== Data shown
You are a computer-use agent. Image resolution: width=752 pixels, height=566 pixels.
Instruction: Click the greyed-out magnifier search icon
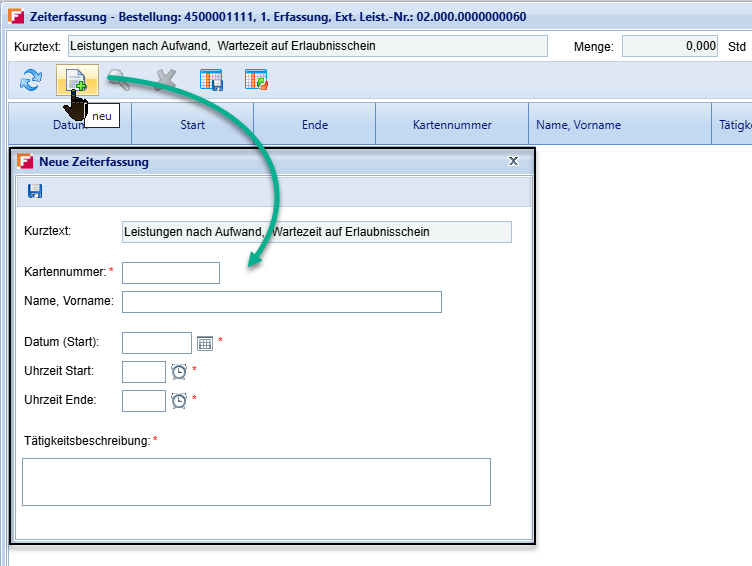point(119,80)
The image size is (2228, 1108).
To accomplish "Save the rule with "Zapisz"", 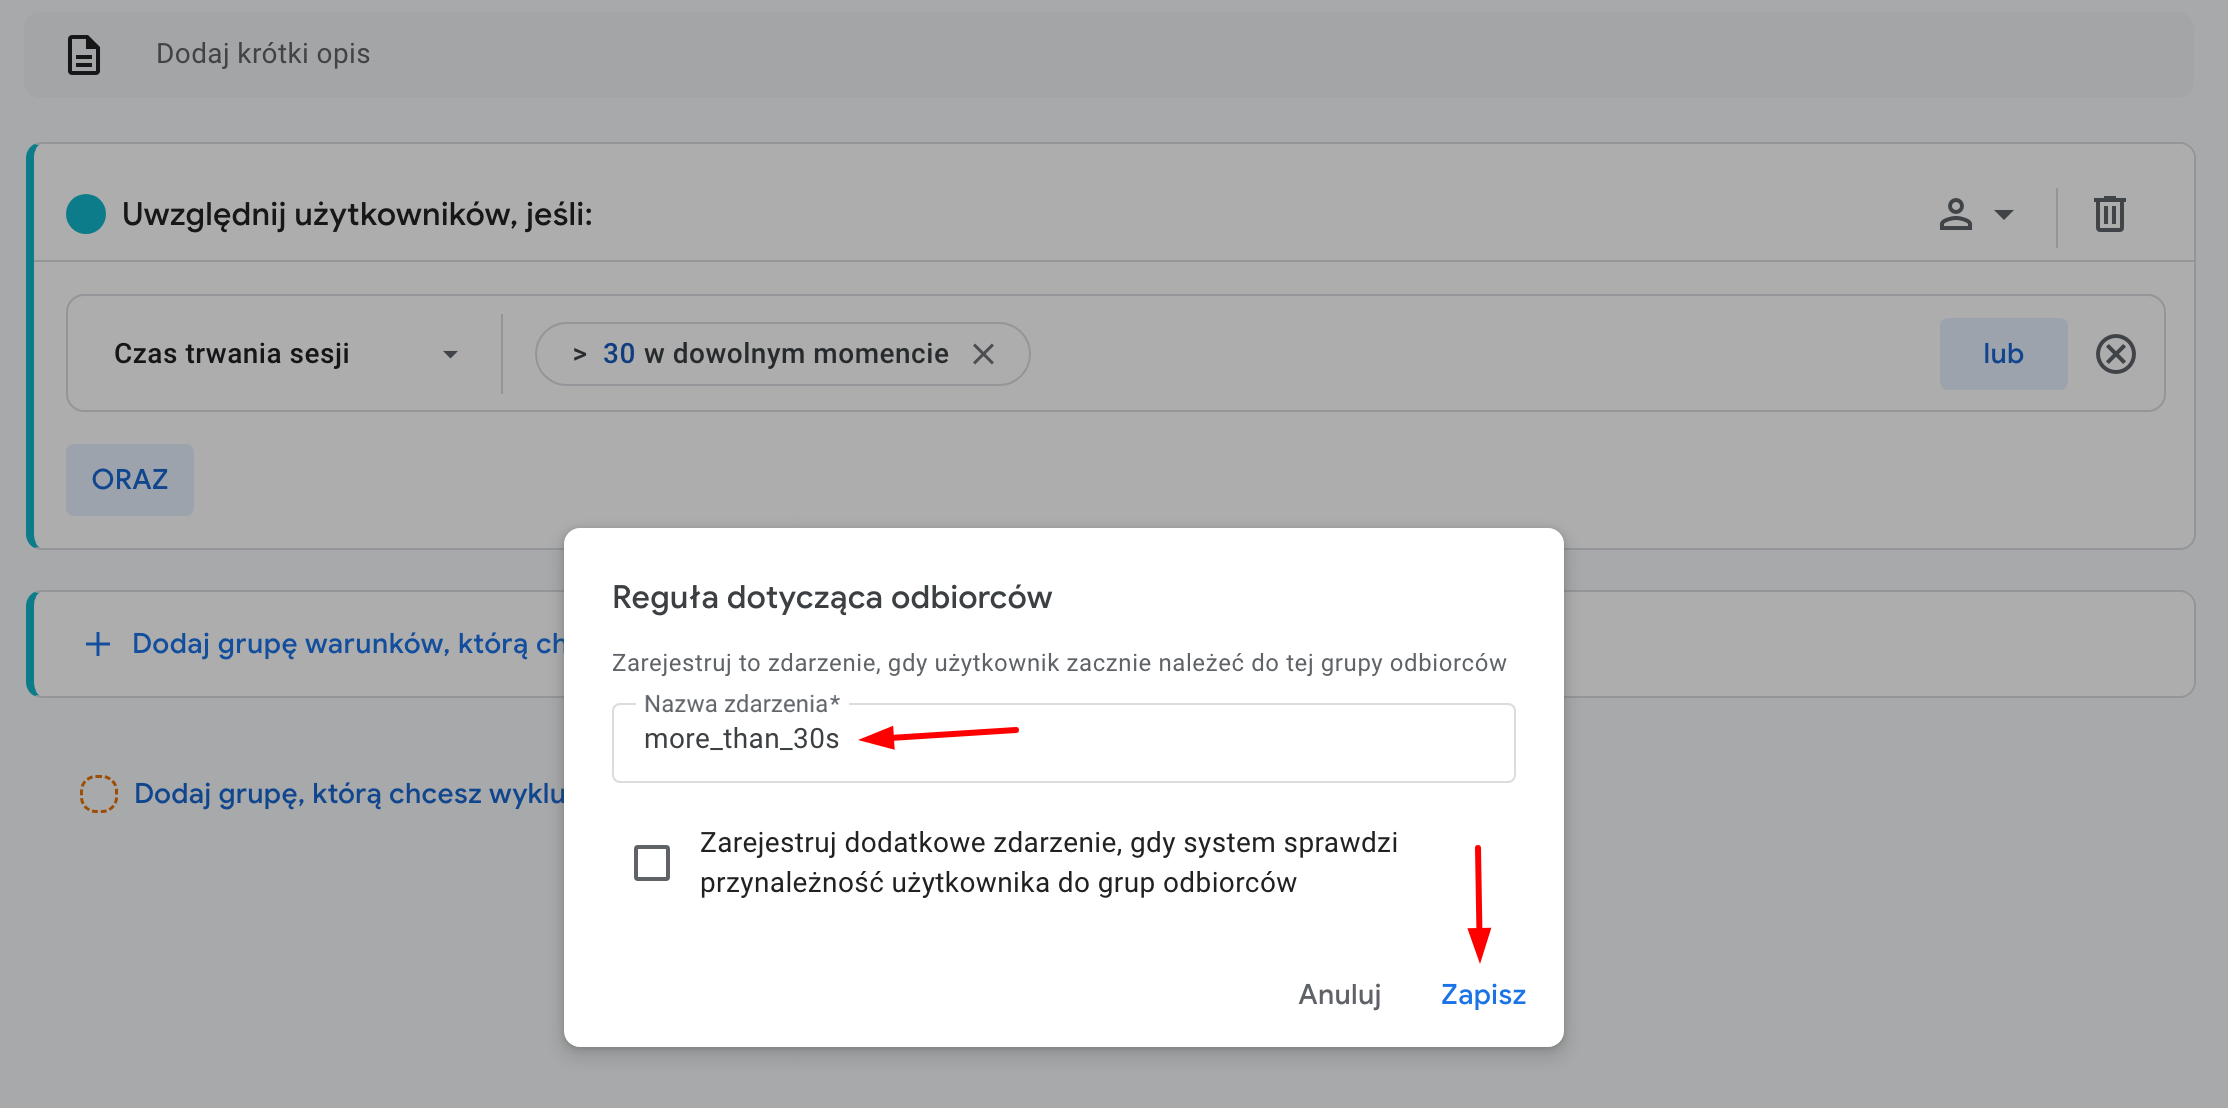I will pyautogui.click(x=1483, y=995).
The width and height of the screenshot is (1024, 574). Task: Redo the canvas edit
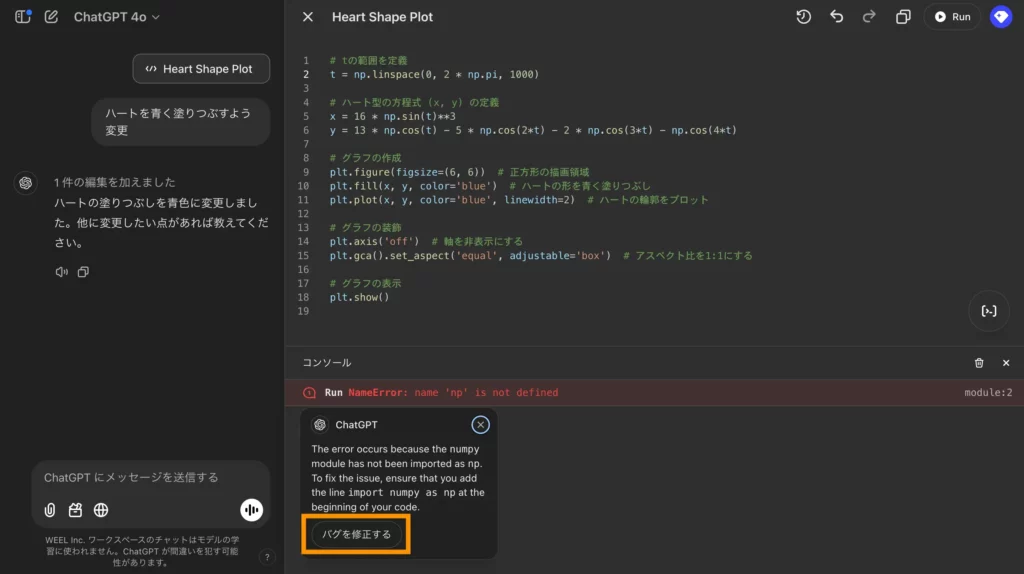click(869, 17)
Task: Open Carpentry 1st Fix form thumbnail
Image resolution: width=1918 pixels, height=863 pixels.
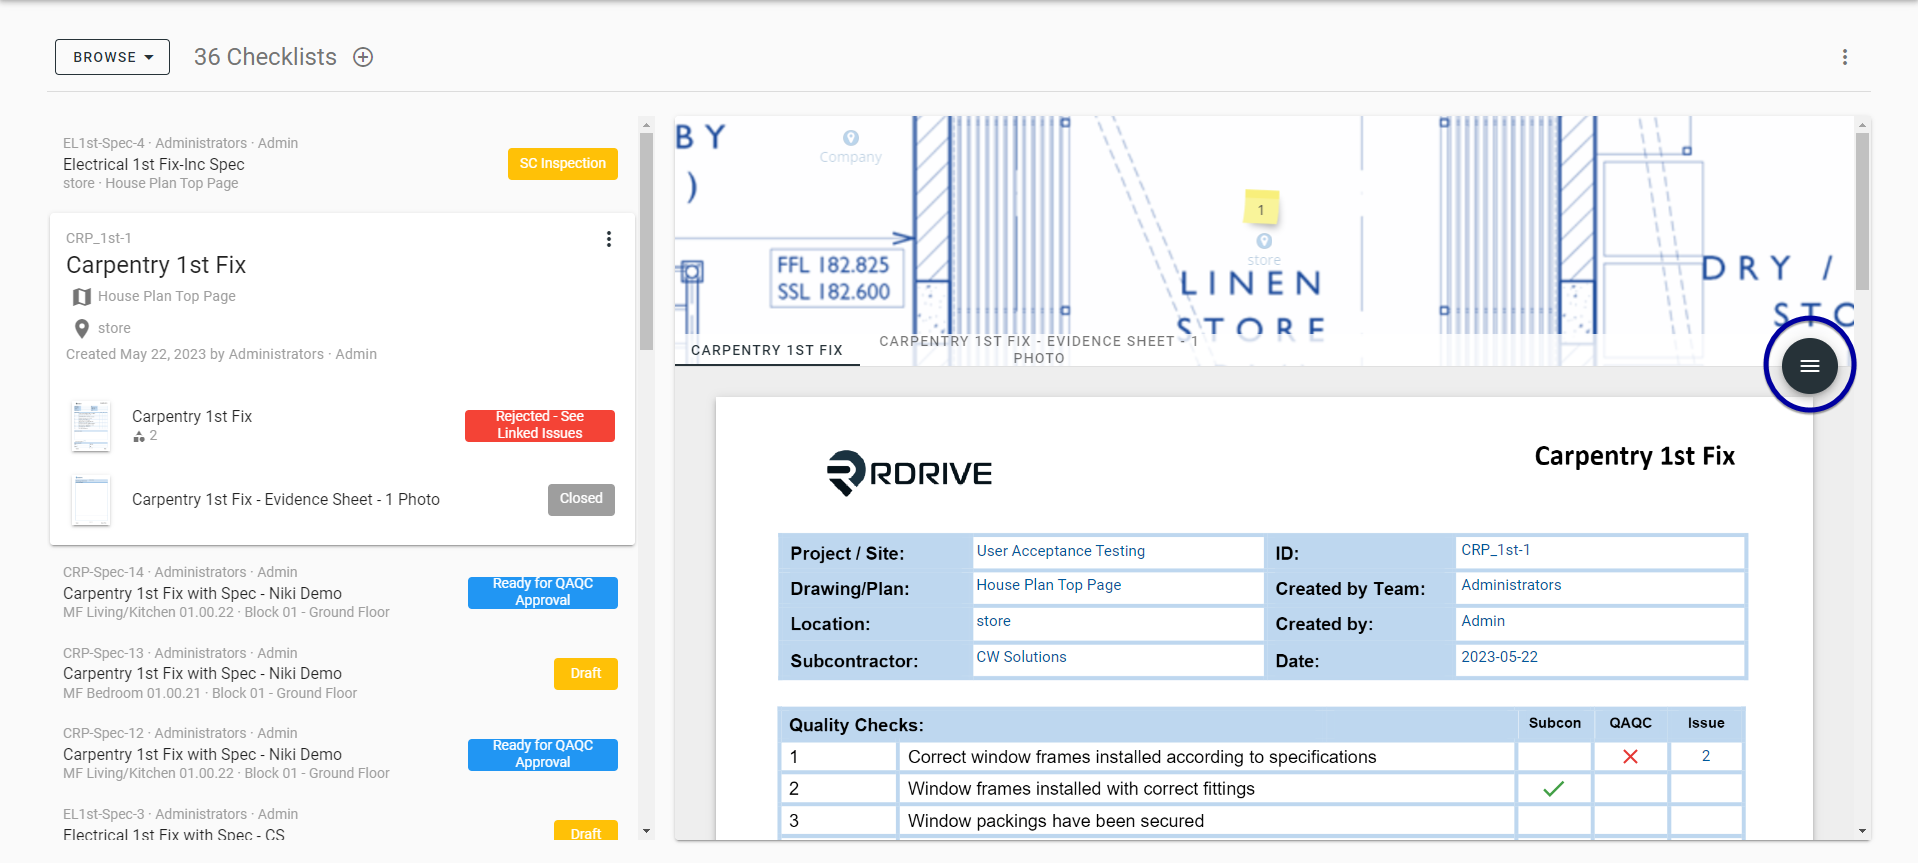Action: [91, 426]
====
(Try it):
Starting at the line that contains "The width and", transcribe each line through the last one of the entries above, exactly and without pictures.

(Solved problem):
The width and height of the screenshot is (1024, 574). Task: Redo the canvas edit
click(869, 17)
Task: Open Carpentry 1st Fix form thumbnail
Image resolution: width=1918 pixels, height=863 pixels.
Action: [91, 426]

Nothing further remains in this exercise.